At the end of the First World War the west wind continued across the Pacific, once again to a little textile manufacture owned by Sakichi Toyoda. There, he invented the non-stop shuttle change type Toyoda automatic loom introducing the concept of autonomation that later became one of two pillars of the Toyota Production System. After the Second World War, Toyota's need to produce for a smaller market created the need to move beyond mass production to Just-In-Time production (the second of the two pillars of Toyota’s production system.) W. Edwards Deming’s influence in post World War II is heralded in Japan as the start of the Third Industrial Revolution. This is the revolution that has brought us Lean.

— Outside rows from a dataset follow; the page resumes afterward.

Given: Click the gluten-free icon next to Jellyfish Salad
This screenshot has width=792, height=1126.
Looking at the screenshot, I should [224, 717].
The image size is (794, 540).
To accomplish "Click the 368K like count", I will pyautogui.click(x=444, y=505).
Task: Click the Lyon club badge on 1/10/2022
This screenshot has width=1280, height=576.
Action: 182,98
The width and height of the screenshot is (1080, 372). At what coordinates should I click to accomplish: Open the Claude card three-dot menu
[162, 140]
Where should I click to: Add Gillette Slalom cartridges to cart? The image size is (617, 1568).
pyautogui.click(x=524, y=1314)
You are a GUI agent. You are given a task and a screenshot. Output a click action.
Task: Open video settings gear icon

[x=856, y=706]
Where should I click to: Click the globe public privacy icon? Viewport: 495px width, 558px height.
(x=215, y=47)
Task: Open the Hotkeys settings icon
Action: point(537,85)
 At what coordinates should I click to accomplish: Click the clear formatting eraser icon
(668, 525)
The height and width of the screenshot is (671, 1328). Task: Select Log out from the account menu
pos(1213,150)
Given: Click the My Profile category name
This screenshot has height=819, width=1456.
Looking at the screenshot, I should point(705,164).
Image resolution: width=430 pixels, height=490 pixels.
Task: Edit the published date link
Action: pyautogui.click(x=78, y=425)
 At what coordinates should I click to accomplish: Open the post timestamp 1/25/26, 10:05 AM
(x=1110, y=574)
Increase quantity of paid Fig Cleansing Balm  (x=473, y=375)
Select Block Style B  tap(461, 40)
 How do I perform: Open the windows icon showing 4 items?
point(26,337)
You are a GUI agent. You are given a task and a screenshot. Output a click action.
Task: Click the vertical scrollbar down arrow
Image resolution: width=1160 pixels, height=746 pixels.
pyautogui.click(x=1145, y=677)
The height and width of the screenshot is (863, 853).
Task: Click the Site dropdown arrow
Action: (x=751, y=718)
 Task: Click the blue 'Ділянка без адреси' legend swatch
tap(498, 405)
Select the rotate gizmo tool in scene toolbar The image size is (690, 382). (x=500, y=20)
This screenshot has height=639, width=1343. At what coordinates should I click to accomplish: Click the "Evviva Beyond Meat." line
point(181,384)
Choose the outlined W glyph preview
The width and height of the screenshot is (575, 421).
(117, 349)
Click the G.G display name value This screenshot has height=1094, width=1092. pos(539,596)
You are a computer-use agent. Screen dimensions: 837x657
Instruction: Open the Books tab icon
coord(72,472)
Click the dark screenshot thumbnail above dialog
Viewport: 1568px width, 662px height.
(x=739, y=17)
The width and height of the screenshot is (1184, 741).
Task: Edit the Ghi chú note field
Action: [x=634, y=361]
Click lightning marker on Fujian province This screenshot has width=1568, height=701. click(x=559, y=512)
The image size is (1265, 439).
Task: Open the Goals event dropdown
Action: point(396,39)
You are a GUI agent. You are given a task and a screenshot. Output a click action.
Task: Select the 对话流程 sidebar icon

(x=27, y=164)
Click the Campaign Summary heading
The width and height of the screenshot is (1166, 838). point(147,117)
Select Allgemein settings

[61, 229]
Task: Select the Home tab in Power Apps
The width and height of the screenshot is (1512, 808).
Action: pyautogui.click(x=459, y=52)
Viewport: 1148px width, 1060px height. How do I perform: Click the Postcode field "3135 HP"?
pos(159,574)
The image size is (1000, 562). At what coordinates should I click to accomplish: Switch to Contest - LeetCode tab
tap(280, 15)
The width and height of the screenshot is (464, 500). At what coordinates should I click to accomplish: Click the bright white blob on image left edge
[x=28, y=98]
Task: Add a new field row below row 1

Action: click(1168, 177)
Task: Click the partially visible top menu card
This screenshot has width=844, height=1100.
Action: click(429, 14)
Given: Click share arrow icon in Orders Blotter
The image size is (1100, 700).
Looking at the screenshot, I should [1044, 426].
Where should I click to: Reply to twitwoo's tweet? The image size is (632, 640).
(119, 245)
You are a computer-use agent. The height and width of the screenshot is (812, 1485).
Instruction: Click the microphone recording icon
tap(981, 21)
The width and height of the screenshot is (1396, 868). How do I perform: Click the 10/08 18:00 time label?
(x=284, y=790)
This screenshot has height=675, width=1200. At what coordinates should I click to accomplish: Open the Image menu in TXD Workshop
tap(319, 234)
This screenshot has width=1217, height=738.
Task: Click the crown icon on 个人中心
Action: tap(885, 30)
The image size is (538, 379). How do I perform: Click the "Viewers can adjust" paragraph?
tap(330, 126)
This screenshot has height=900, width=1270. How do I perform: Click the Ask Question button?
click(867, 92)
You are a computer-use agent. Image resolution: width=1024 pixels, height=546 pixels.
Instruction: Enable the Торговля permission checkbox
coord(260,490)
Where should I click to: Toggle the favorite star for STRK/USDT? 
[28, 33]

Significantly, many western pundits have espoused a different “Third Industrial Revolution.” They call it the “off-shoring revolution.” In this revolution facilitated by the advent of information technology, the winds of change blow in the direction of the lowest cost per piece. The problem with this revolution is that it assumes status quo conditions and measures. Perhaps it should be called the fait accompli revolution.
For those of us who feel that capitulation is a bit premature there is the Northeast Shingo Made Lean In America Conference coming to Springfield Massachusetts in October 2011. Presenters like Craig Long from Milliken, the largest privately held textile manufacturer on the globe and experts like Harry Moser of the Manufacturing Reshoring Initiative will share their stories of challenge and success. We believe the real Third American Industrial Revolution -- the one pioneered by Dr. Deming -- is just beginning. Won’t you join us in October?
O.L.D.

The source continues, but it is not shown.